Unable to establish a KiwiSaver for many years, Anabel and her husband ensured money wasn’t packed in the bank and instead invested in many conservative funds to save a decent deposit. As well as their investing, monthly budgeting and financial planning tools like Sorted NZ also helped create a bit of a nest egg.
Anabel describes their funds as being “pretty fragmented” and views having their investments consolidated in one place working toward equity would be a dream situation.
The couple has embedded discipline into their finances and adopted saving habits, knowing they’re without the family help and long-term KiwiSaver funds used by many Kiwis to enter the market. Anabel speaks of the lack of government help for immigrants buying in Aotearoa. She points out how counterintuitive this is for a country so reliant on skilled migrants and with such an open-door approach. She says it’s surprising how “the system doesn’t go where the policies go.”

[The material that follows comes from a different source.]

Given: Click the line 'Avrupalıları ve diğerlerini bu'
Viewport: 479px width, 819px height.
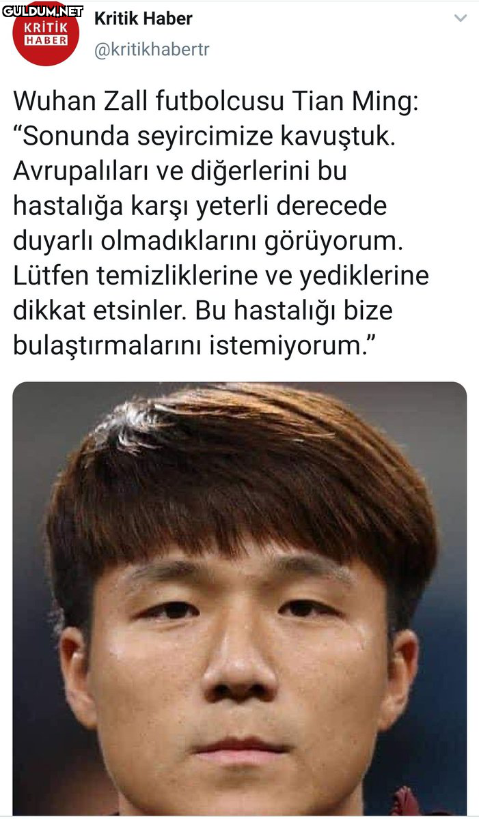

Anabel mentions a homeownership model that could be an option, where residents deposit 5%, and the government co-owns the house until the remaining 15% is paid. This model could be helpful for the couple, although with only one salary, the couple has paused approaching a bank. Anabel states simply “we know that they’re going to say no.”
The Aera First Home Accelerator program seems another, more promising, alternative to the traditional saving-up-a-deposit approach. Annabel states the idea of owning a home from day one, with a deposit as low as 2.5% of the property value, is very appealing. The agreed price Aera provides would also be highly reassuring and remove the worry of house prices increasing out of control.
The additional support provided by Aera means the couple is keeping a keen eye on the program for when they’re reading to start their homeownership journey. Annabel states the model is “especially useful for first-time homebuyers” due to the guidance of the organisation, too.
Describing their rental in Mount Roskill as being well-suited to their life Annable says, “it's central, it's easy to get to work, you have a great environment, great neighbourhood, great kind of community around you.” Their private landlord lives downstairs and grants the couple lots of freedom with the space. As Anabel puts it, “we have a pretty dreamy renters situation.”
Although her past experience of shifting quickly from a beloved rental when the homeowner decided to sell, took an emotional toll. Anabel describes this event as a “grieving experience” and now feels as though the small things that make one feel at home like “becoming friends with neighbours…connecting with the community” can be taken away at any time.
Anabel tells us if homeownership were more accessible, their idea of starting a family would become more attainable. The dream is to secure a home where they can welcome family and raise children knowing there will be no shifting due to a landlord's decision. Anabel suggests organisations recognise the emotional importance of homeowning and take a human-centric approach to manage finances. Something streamlined, easier, and more accessible to the public.
Anabel states that for her buying isn’t so much of an investment but a crucial part of well-being and peace of mind. The couple aims to be able to reach retirement age and think, “no matter how bad this is, we're going to have a roof on our heads, and our family is going to have a place to be.”